We collected all issue IDs for both projects into `data/analysis/queries/issues.xlsx`.
The codebook that was developed is in `data/analysis/codebook.xlsx`.

First, issue-level codes were assigned to each issue in `data/analysis/queries/issues.xlsx` using the `Issue Codes` sheet.

Next, issue discussions were coded using the `Discussion Model` sheet of the codebook and stored in `data/diaspora/issues_ts_utterances_analyzed/`.

After issues were modeled, we performed queries on the data for `risks`, `options`, and `rationales`.

Commands below are shown for Diaspora but the corresponding Mastodon commands can be derived by swaping the repo names.

Risks statements were collected across all issue comments:
```
python -m mining_tool --imp data/diaspora/issues_ts_min5_rnd_diaspora.xls \\
    --comments-imp data/diaspora/issues_ts_utterances_analyzed/issue \\
    --comments-query lambda x: x['RID'] \\
    --comments-query-exp data/analysis/queries/rtv.xls
```
We used the `risk memos` sheet of the codebook to memo and code these statements.

Options statements were collected across all issue comments as well:
```
python -m mining_tool --imp data/diaspora/issues_ts_min5_rnd_diaspora.xls \\
    --comments-imp data/diaspora/issues_ts_utterances_analyzed/issue \\
    --comments-query lambda x: x['OPT'] \\
    --comments-query-exp data/analysis/queries/patterns.xls
```
We used the `pattern memos` sheet of the codebook to memo and code these statements.

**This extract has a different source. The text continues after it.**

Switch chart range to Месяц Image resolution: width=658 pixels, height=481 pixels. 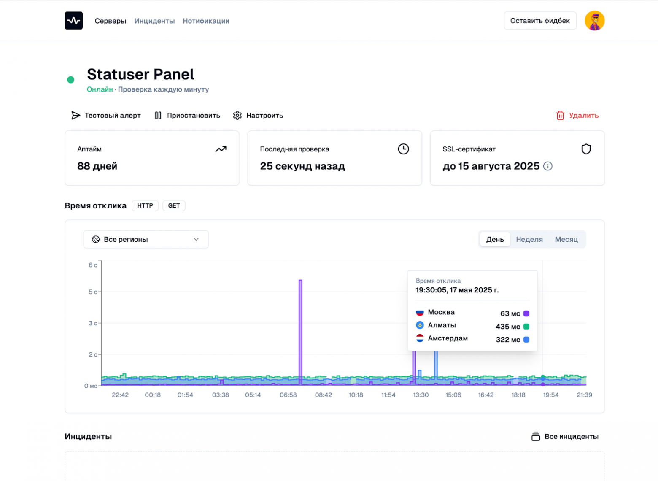point(566,239)
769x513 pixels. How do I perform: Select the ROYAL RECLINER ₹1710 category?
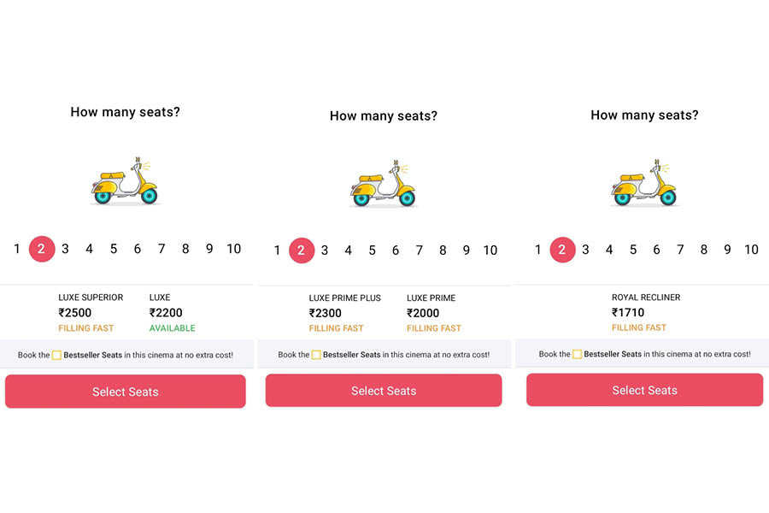[645, 312]
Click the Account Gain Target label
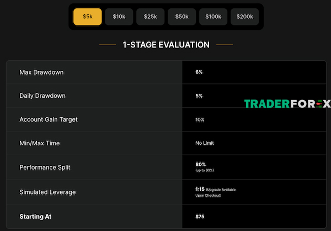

Finally, rationales were collected across all issue comments:
```
python -m mining_tool --imp data/diaspora/issues_ts_min5_rnd_diaspora.xls \\
    --comments-imp data/diaspora/issues_ts_utterances_analyzed/issue \\
    --comments-query lambda x: x['RAT'] \\
    --comments-query-exp data/analysis/queries/rationales.xls
```
We used the `rationale memos (merged)` and `rationale memos (no action)` sheets of the codebook to memo and code these statements.

## Interrater Agreement
The data for the interrater agreement analysis is located in `data/interrater_agreement/`:
* The discussion model agreement data is in `data/interrater_agreement/discussion_model/`.
* The pattern agreement data is in `data/interrater_agreement/patterns/`.
* The rationale agreement data is in `data/interrater_agreement/rationales/`.
* The risk agreement data is in `data/interrater_agreement/rtv/`.

Each round of agreement is in subfolders and `eval.xls` in each folder contains kappa score calculations for each round.

## Results

For table 2, we reported the final keyword list size in `data/REPO/keywords.txt`, the final precision and recall rates in `data/REPO/ts_test/roundX/issues_sample.xlsx`, the final number of issues in `data/REPO/issues_ts_min5.csv`, and the percent of issues analyzed in `data/REPO/issues_ts_min5_rnd.xls`.

Figure 2 data was taken from `data/mastodon/issues_ts_analyzed/issue9791.xls`.

For RQ1:
* SMP feature frequencies, issue result counts, and issue closure times are on `Sheet2` in the `data/analysis/queries/issues.xls` file.
* Figure 3 is derived from `Sheet3` in the `data/analysis/queries/issues.xls` file.
* Table 3 is derived from `Sheet6` in the `data/analysis/queries/issues.xls` file.
* Data about feature presence over time is in `Sheet5`.

For RQ2: 
* Table 4 data is on `Sheet6` in the `data/analysis/queries/rtv.xls` file.
* Risk statements over time are on `Sheet5` in the `data/analysis/queries/rtv.xls` file.

For RQ3:
* Table 5 data is on `Sheet2` in the `data/analysis/queries/patterns.xls` file.
* Table 6 data is on `Sheet2` in the `data/analysis/queries/rationales.xls` file.
* Figure 5 is derived from `Sheet4` in the `data/analysis/queries/issues.xls` file.
* Issue status and age calculations are on `Sheet2` in the `data/analysis/queries/issues.xls` file.